Exposure Based Therapy
Exposure therapy is a psychological treatment that was developed to help people confront their fears. When people are fearful of something, they tend to avoid the feared objects, activities or situations. Although this avoidance might help reduce feelings of fear in the short term, over the long term it can make the fear become even worse. In such situations, a psychologist might recommend a program of exposure therapy in order to help break the pattern of avoidance and fear. In this form of therapy, psychologists create a safe environment in which to “expose” individuals to the things they fear and avoid. The exposure to the feared objects, activities or situations in a safe environment helps reduce fear and decrease avoidance.

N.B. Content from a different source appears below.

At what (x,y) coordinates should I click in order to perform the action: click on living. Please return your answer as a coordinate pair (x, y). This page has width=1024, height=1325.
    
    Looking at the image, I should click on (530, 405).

Exposure therapy has been scientifically demonstrated to be a helpful treatment or treatment component for a range of problems, including: Phobias, Panic Disorder, Social Anxiety Disorder, Obsessive-Compulsive Disorder, Posttraumatic Stress Disorder, Generalized Anxiety Disorder
There are several variations of exposure therapy. Your psychologist can help you determine which strategy is best for you. These include:
-
In vivo exposure: Directly facing a feared object, situation or activity in real life. For example, someone with a fear of snakes might be instructed to handle a snake, or someone with social anxiety might be instructed to give a speech in front of an audience.
-
Imaginal exposure: Vividly imagining the feared object, situation or activity. For example, someone with Posttraumatic Stress Disorder might be asked to recall and describe his or her traumatic experience in order to reduce feelings of fear.
-
Interoceptive exposure: Deliberately bringing on physical sensations that are harmless, yet feared. For example, someone with Panic Disorder might be instructed to run in place in order to make his or her heart speed up, and therefore learn that this sensation is not dangerous.

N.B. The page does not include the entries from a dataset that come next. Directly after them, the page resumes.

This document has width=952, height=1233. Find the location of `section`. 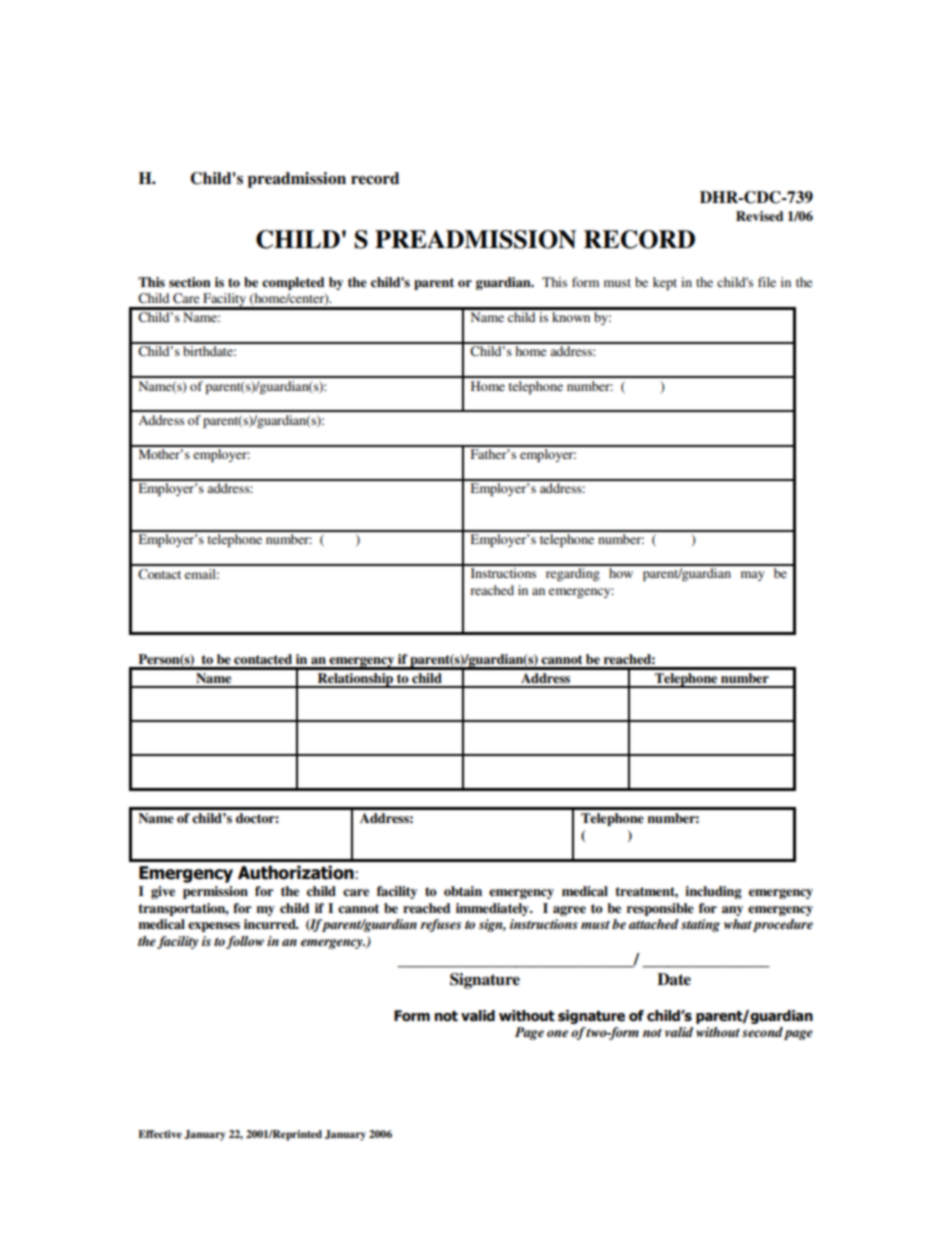

section is located at coordinates (190, 282).
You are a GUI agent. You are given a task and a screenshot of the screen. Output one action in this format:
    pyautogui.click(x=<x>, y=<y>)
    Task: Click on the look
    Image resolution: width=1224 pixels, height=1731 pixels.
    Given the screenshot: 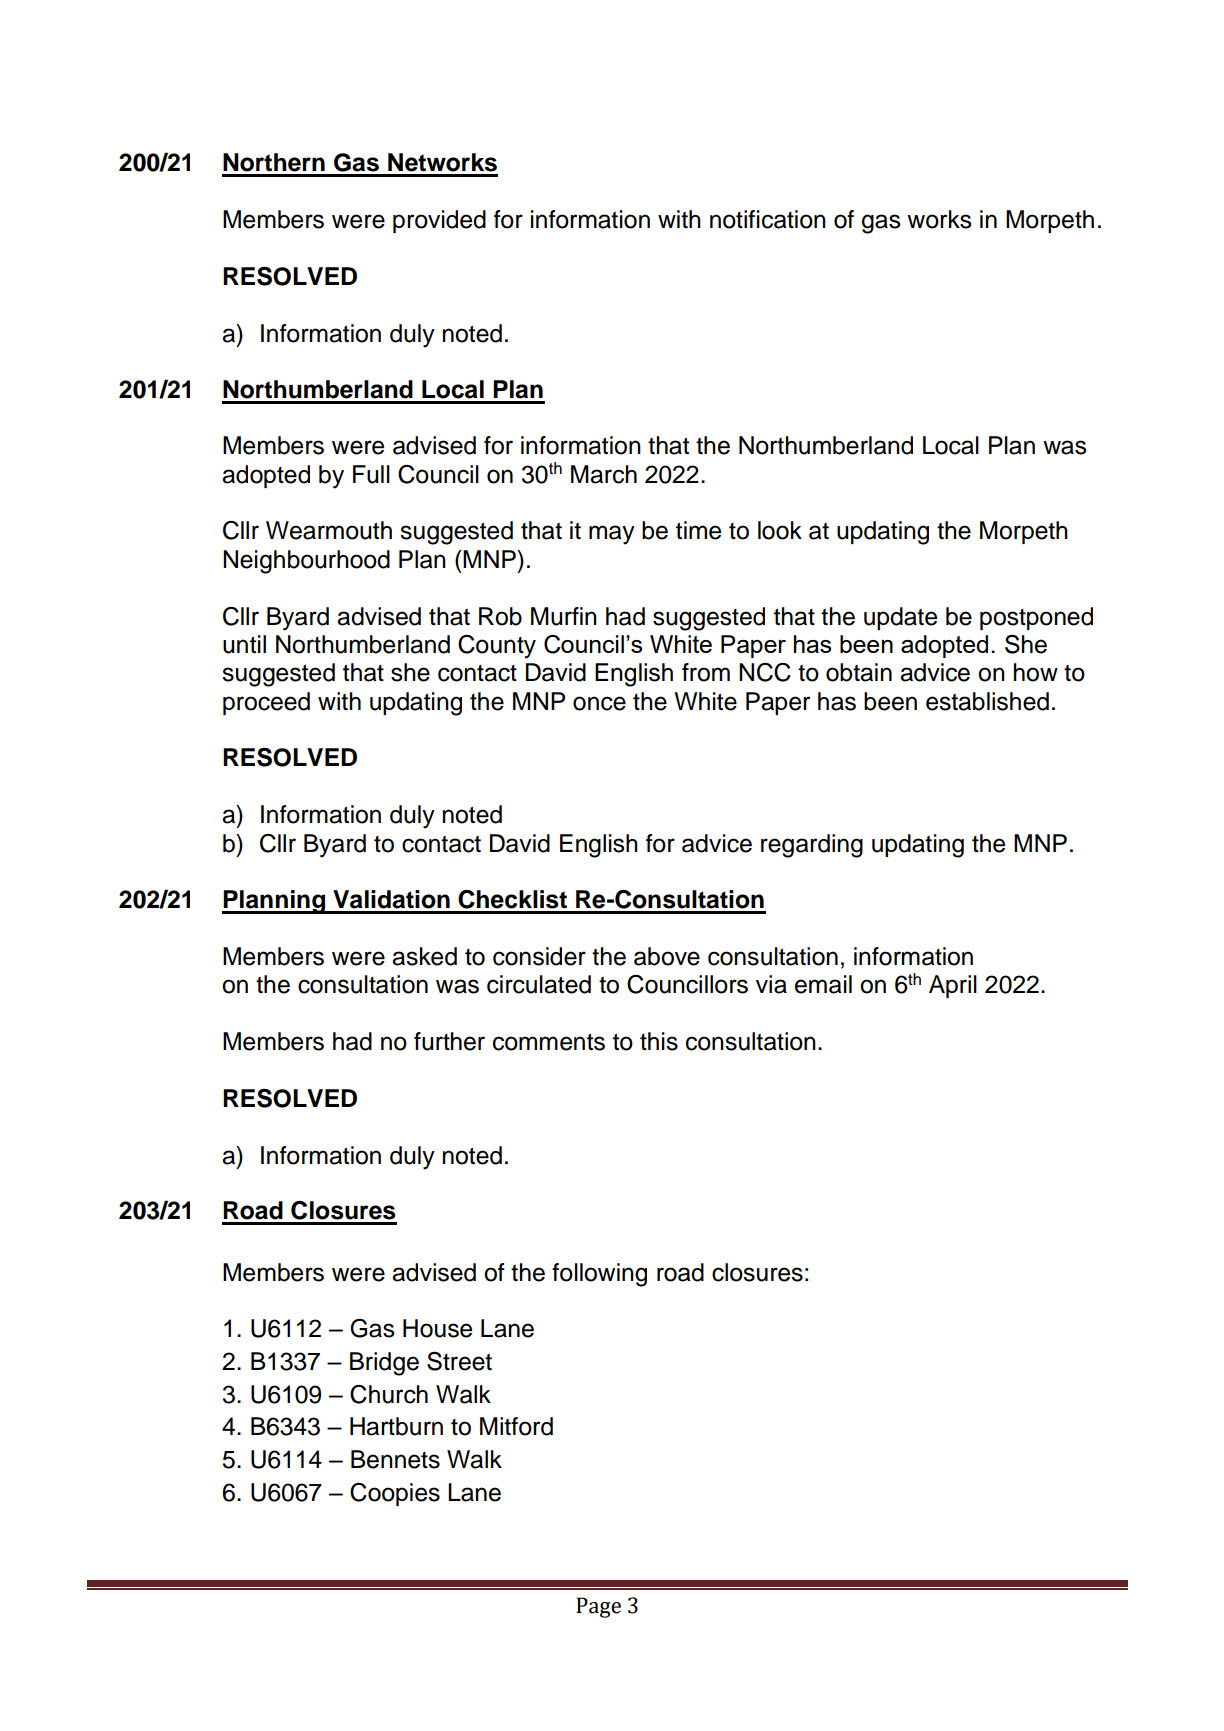 What is the action you would take?
    pyautogui.click(x=780, y=530)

Exposure therapy is thought to help in several ways, including:
-
Graded exposure: The psychologist helps the client construct an exposure fear hierarchy, in which feared objects, activities or situations are ranked according to difficulty. They begin with mildly or moderately difficult exposures, then progress to harder ones.
-
Flooding: Using the exposure fear hierarchy to begin exposure with the most difficult tasks.
-
Systematic desensitization: In some cases, exposure can be combined with relaxation exercises to make them feel more manageable and to associate the feared objects, activities or situations with relaxation.
-
Habituation: Over time, people find that their reactions to feared objects or situations decrease.
-
Extinction: Exposure can help weaken previously learned associations between feared objects, activities or situations and bad outcomes.
-
Self-efficacy: Exposure can help show the client that he/she is capable of confronting his/her fears and can manage the feelings of anxiety.
-
Emotional processing: During exposure, the client can learn to attach new, more realistic beliefs about feared objects, activities or situations, and can become more comfortable with the experience of fear.